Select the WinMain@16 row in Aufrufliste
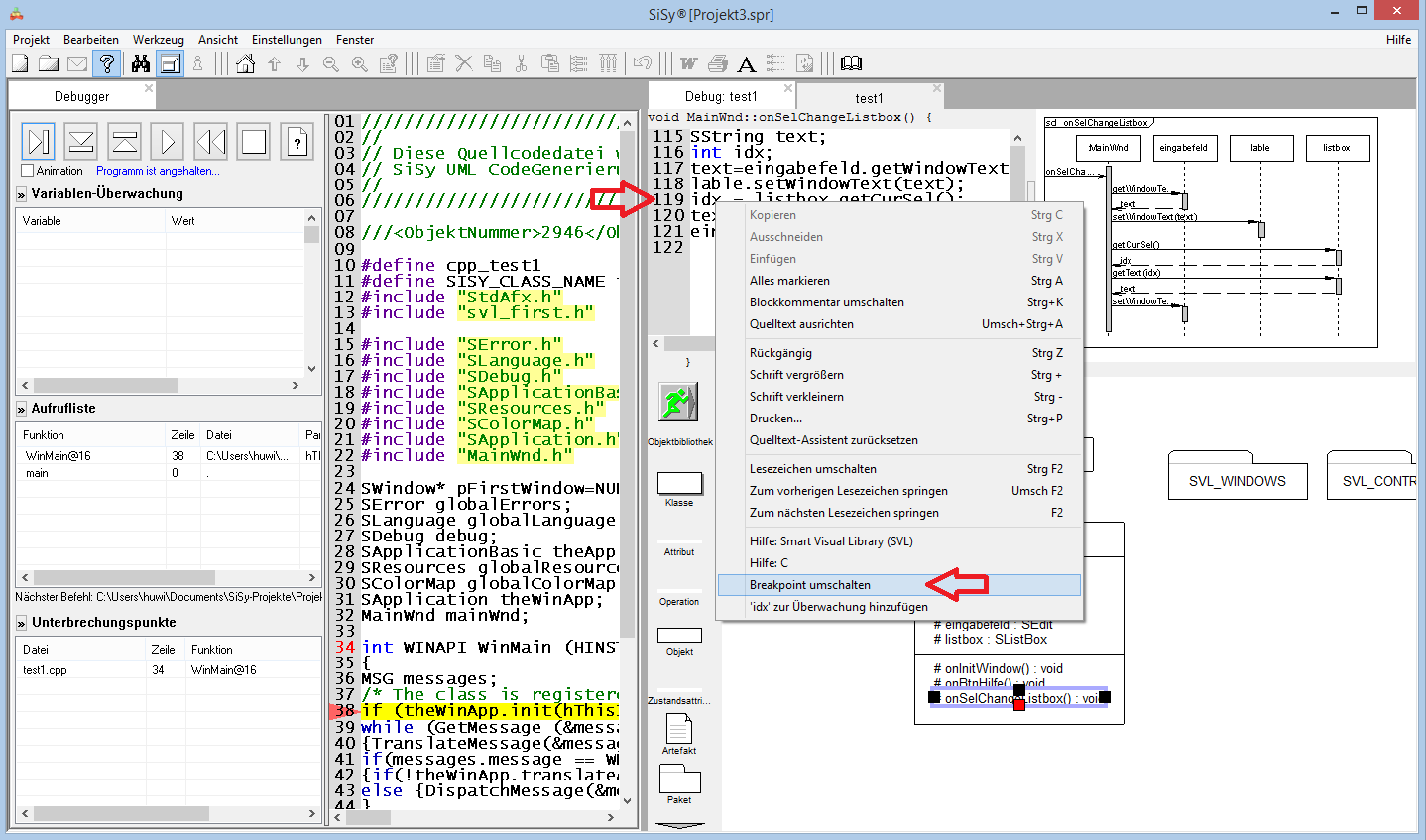 59,456
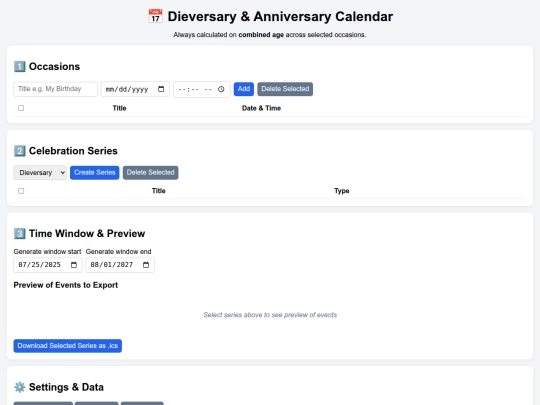
Task: Focus the occasion Title text field
Action: 55,89
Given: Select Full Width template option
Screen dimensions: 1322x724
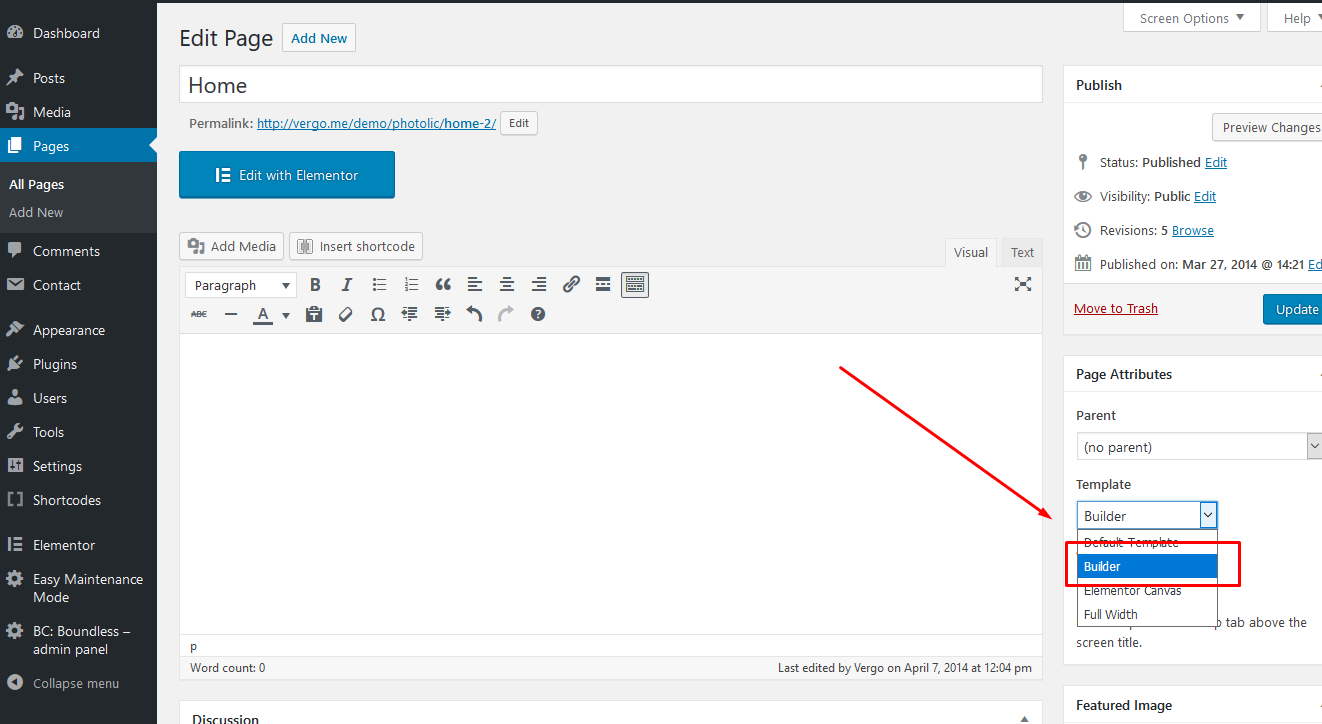Looking at the screenshot, I should click(x=1111, y=614).
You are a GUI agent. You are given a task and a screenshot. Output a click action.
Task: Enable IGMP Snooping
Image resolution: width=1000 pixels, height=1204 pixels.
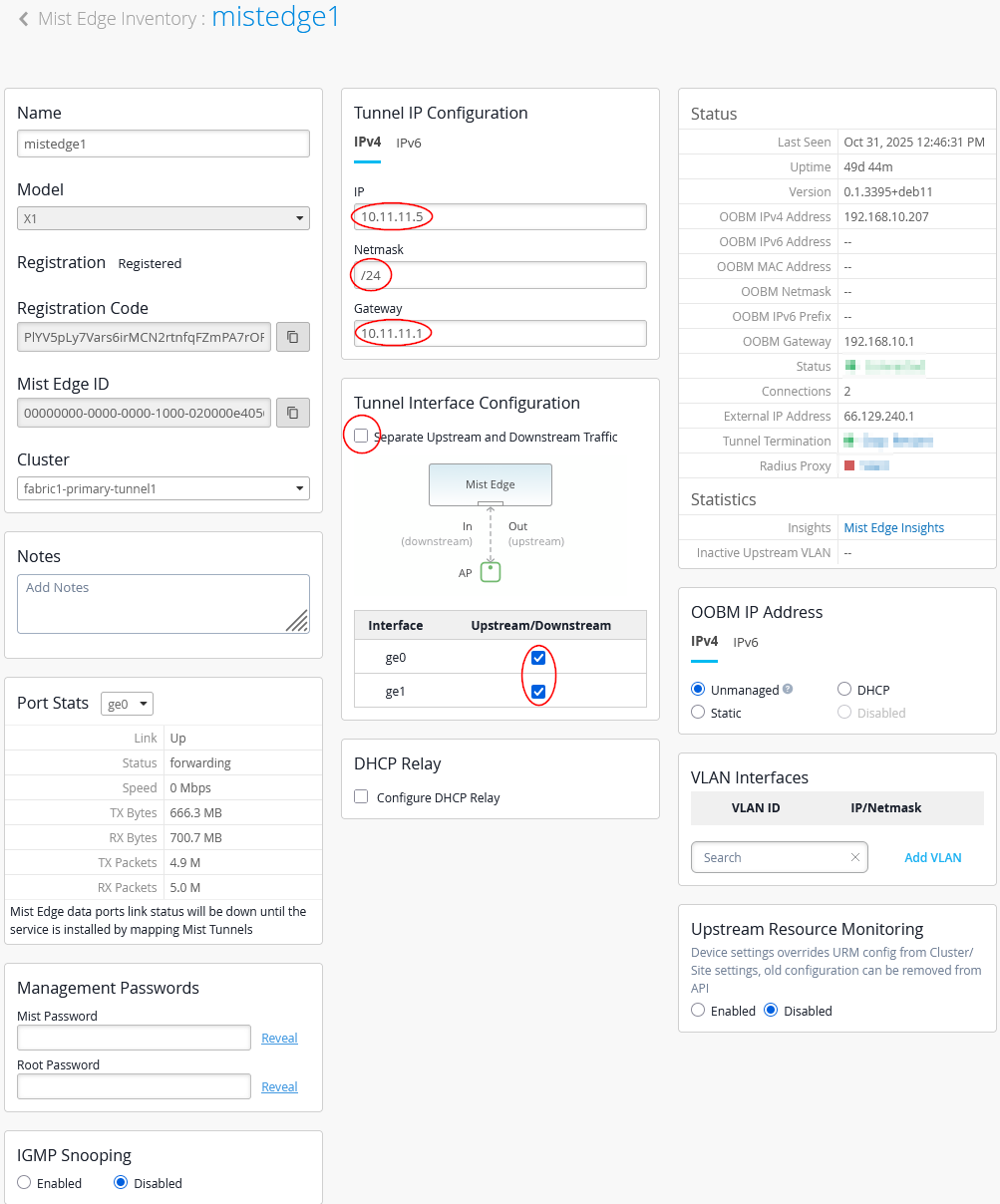point(25,1183)
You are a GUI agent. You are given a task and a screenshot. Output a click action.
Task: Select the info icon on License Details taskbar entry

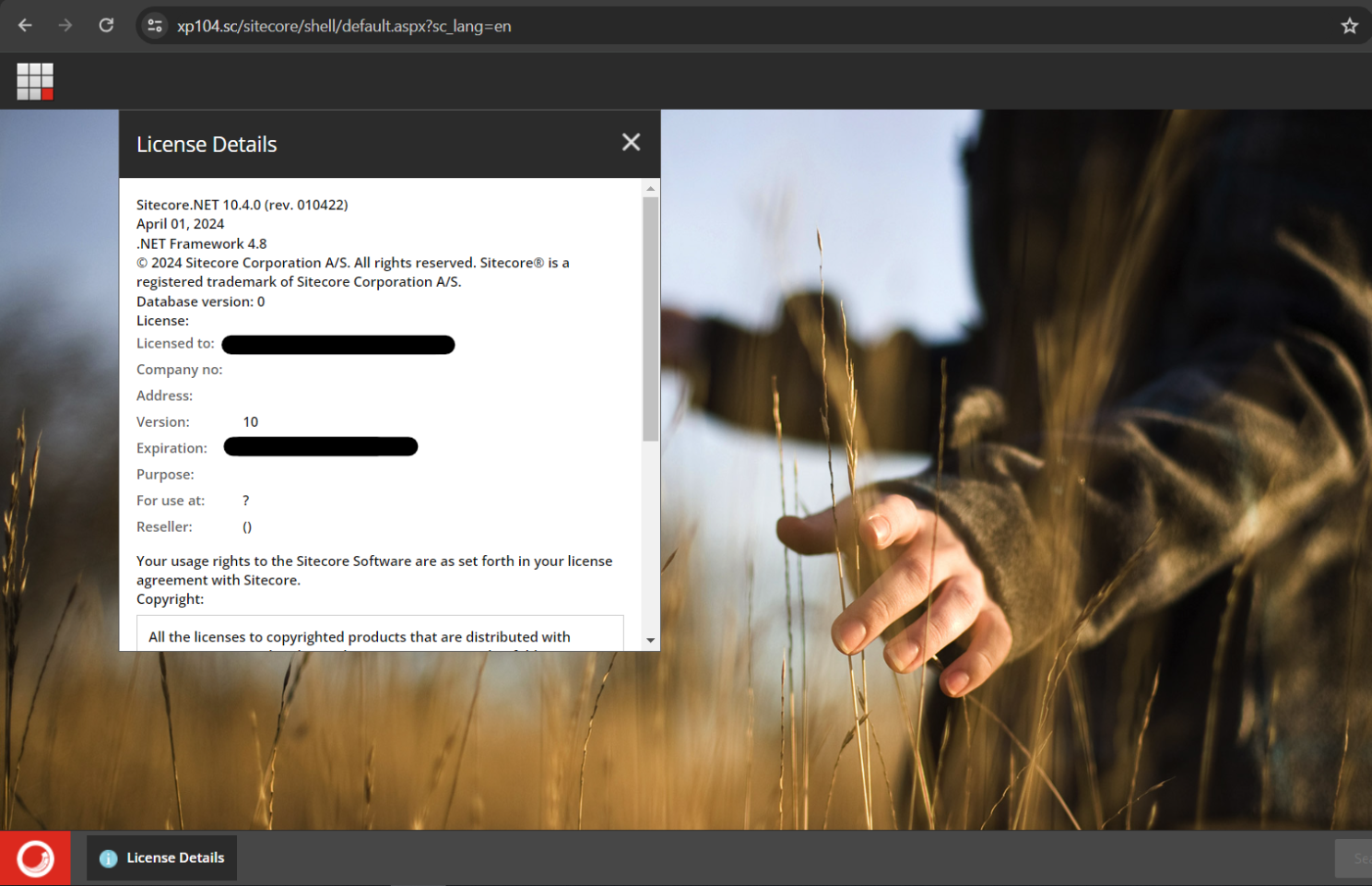[x=108, y=857]
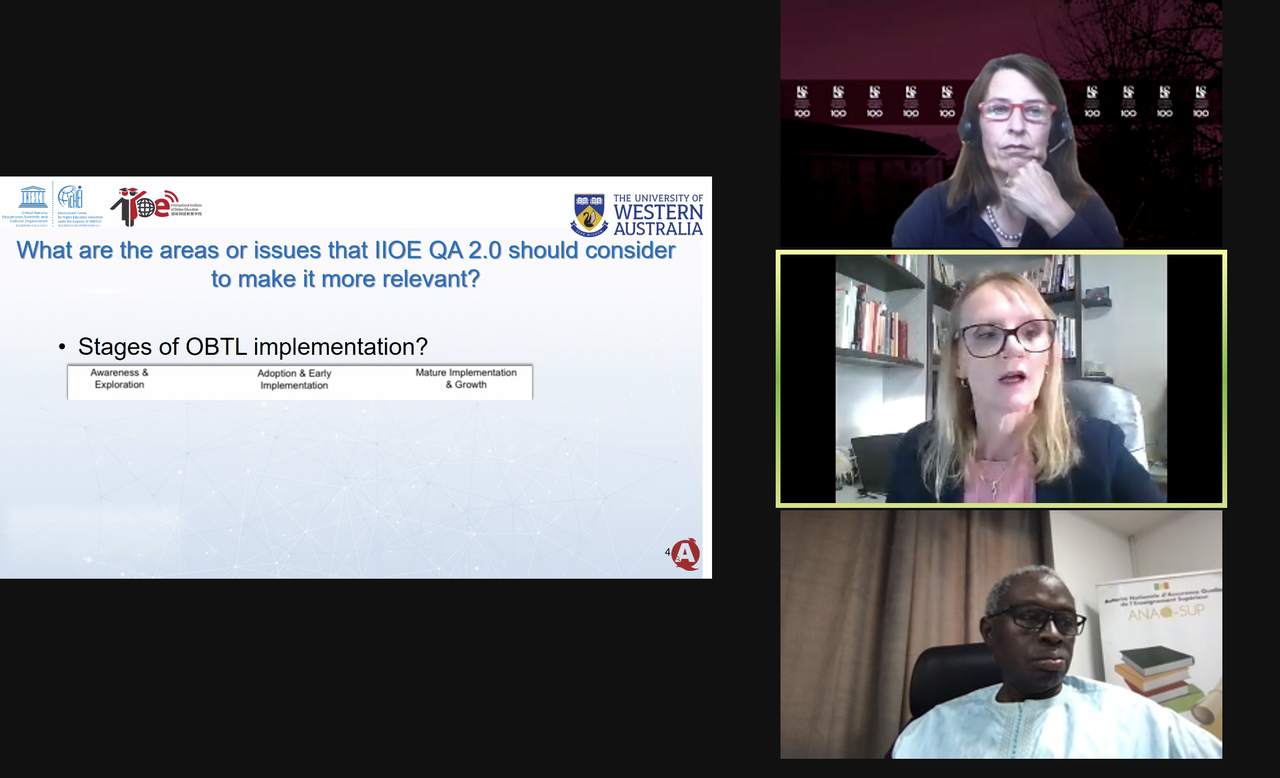The image size is (1280, 778).
Task: Select the Awareness & Exploration stage
Action: [119, 379]
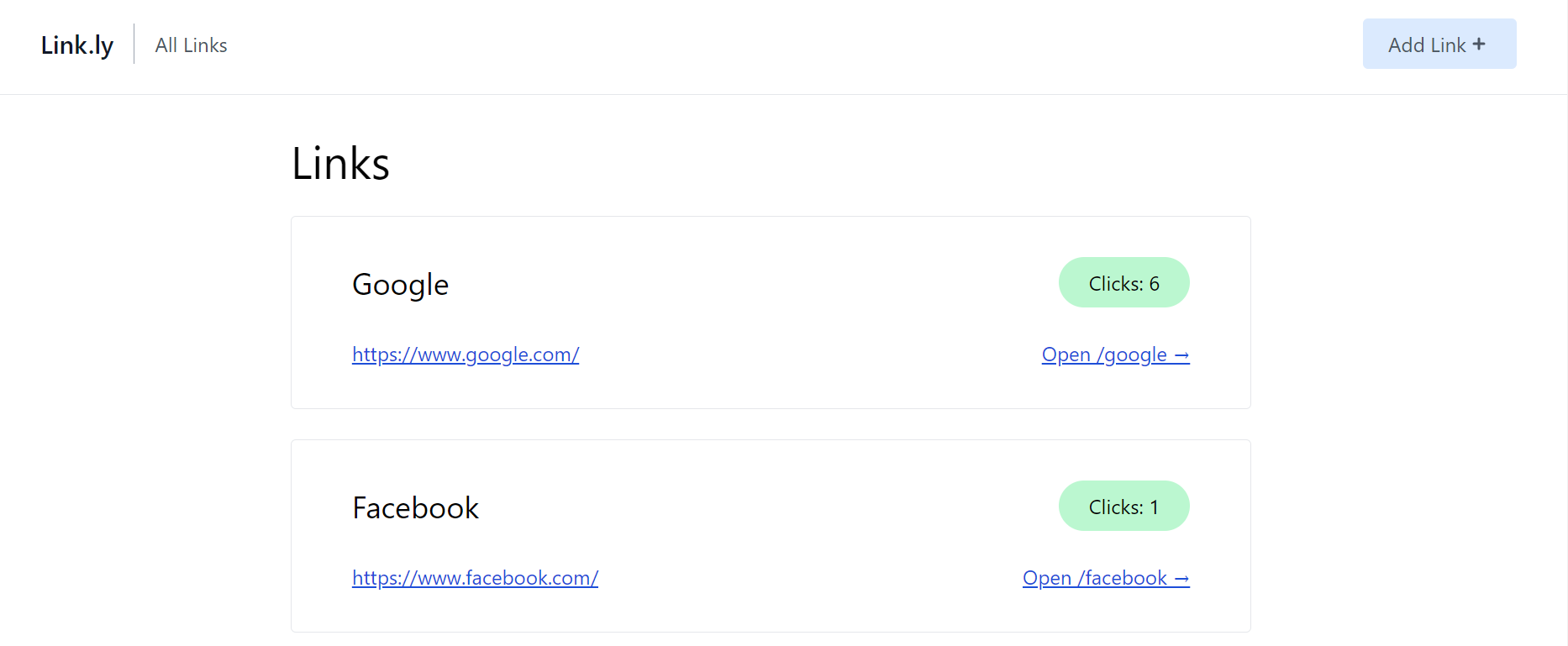Viewport: 1568px width, 646px height.
Task: Click the Link.ly logo
Action: click(77, 45)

=-=-=

_TASK PROMPT_.
From the line holding "Image resolution: width=1000" down to the final line of the entries above, print every line exactly. Pictures do not go in.

_PROBLEM SOLUTION_.
Image resolution: width=1000 pixels, height=1204 pixels.
point(25,1183)
You are a GUI agent. You are given a task and a screenshot. Output a click action.
Task: Select the info icon on License Details taskbar entry

[x=108, y=857]
The image size is (1280, 778).
Task: Select the Awareness & Exploration stage
Action: [119, 379]
Viewport: 1568px width, 646px height.
Task: Click the Link.ly logo
Action: click(77, 45)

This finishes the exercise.